En novembre 2008, neuf personnes étaient arrêtées à Tarnac sur le plateau des Millevaches. Suspectées de faire partie de l’ultra-gauche anarcho-libertaire, elles sont soupçonnées d’avoir voulu saboter des lignes de TGV. Une interminable instruction peine à démontrer la culpabilité des mis en examen. En 2015 la charge de terrorisme est abandonnée. Un procès finalement se tient en mars 2018.
Audrey Ginestet, qui se trouve être la belle-soeur d’une des mises en cause, en a filmé la fébrile préparation à Tarnac.
Le titre de son documentaire en divulgâche le dénouement : le tribunal correctionnel de Paris relaxera finalement l’ensemble des prévenus. Pour eux, c’est une longue épreuve de dix années qui s’achève enfin.
Que leur reprochait-on ? Des faits de « dégradations en réunion en relation avec une entreprise terroriste » selon l’expression juridique en vigueur, c’est-à-dire le sabotage de lignes TGV. Mais surtout des opinions : la DCRI était persuadée que ce groupuscule d’extrême-gauche, lié par les mêmes valeurs anarchistes, libertaires et anticapitalistes, était sur le point de basculer dans l’action violente sur le même modèle que les groupes terroristes des 70ies (Fraction Armée Rouge, Action directe).

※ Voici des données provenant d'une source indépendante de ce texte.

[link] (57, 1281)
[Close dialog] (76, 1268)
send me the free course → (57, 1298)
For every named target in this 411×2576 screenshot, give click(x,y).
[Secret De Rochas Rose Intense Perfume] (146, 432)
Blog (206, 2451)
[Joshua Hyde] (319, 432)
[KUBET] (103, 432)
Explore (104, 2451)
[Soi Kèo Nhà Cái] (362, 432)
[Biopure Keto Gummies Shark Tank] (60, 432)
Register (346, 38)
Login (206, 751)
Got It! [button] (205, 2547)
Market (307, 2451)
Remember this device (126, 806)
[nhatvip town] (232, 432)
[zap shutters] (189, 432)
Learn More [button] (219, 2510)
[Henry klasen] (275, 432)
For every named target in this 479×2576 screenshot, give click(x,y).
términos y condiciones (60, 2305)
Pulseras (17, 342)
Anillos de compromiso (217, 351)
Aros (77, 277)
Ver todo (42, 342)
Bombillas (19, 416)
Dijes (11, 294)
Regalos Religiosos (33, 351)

Or, le soi-disant groupe de Tarnac – dont le procès en 2018 allait démontrer qu’il n’existait pas à proprement parler mais qu’il était simplement constitué d’amis plus ou moins proches partageant des idéaux communs – n’a jamais basculé dans l’action violente. Et même la dégradation des lignes TGV n’a pu leur être catégoriquement attribuée, faute d’aveux ou de preuves.
Relaxe filme la préparation du procès du point de vue de trois de ses accusés. Que sont devenus les cinq autres, à commencer par Julien Coupat (qui, à l’occasion de la crise du Covid-19, a versé dans le conspirationnisme) ? On comprend que le temps a fait son œuvre et que le « groupe » s’est déchiré. Yildune Lévy, l’épouse de Coupat, a divorcé. Idem pour Manon Gilbert, la belle-sœur de la documentariste, et son compagnon.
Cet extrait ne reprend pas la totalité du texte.